Before returning the data, strip out the pictures and keep everything else exactly the same.
Top of Input for this task
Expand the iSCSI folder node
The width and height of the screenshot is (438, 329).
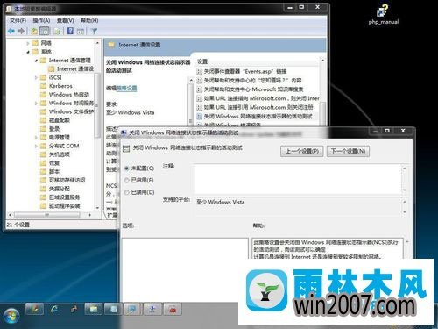pyautogui.click(x=36, y=77)
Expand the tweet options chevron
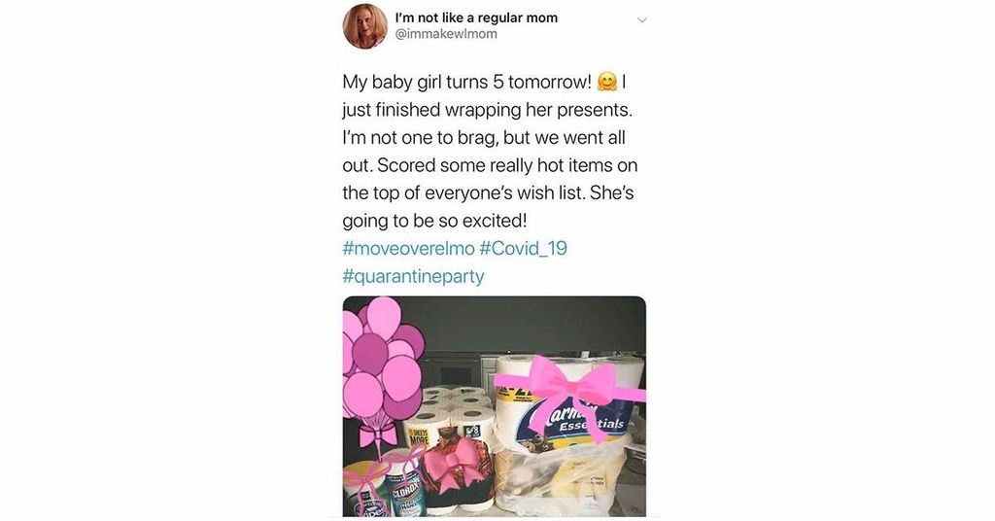 (642, 20)
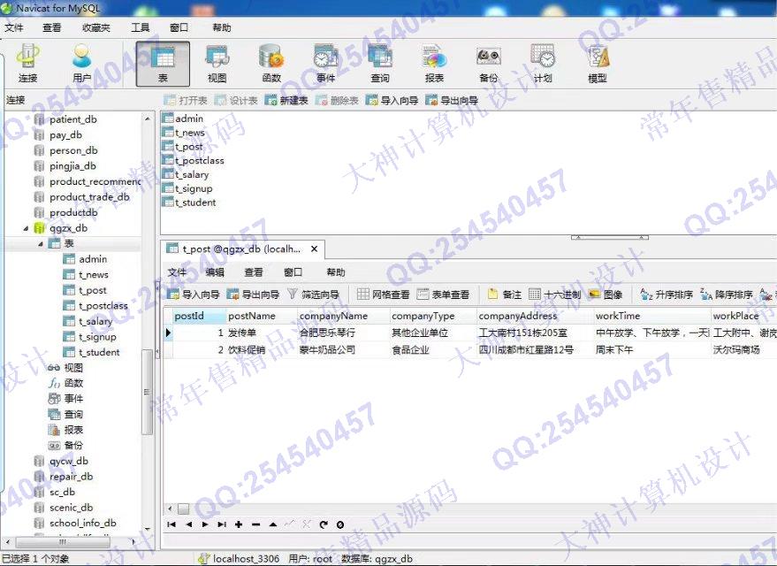Image resolution: width=777 pixels, height=566 pixels.
Task: Select t_salary table in sidebar tree
Action: [x=95, y=321]
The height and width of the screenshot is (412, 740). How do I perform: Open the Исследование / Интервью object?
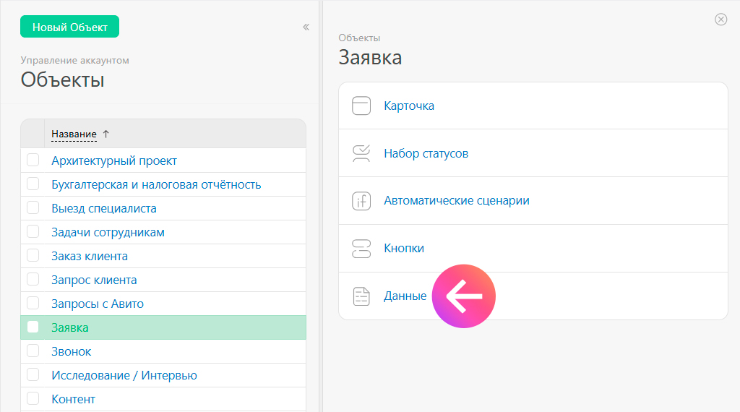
Bottom of Input for this task
- Output for this task
Expand the iSCSI folder node
The width and height of the screenshot is (438, 329).
pyautogui.click(x=36, y=77)
Expand the tweet options chevron
 (642, 20)
Image resolution: width=777 pixels, height=566 pixels.
Task: Select t_salary table in sidebar tree
Action: [x=95, y=321]
The height and width of the screenshot is (412, 740). How do I perform: Open the Исследование / Интервью object?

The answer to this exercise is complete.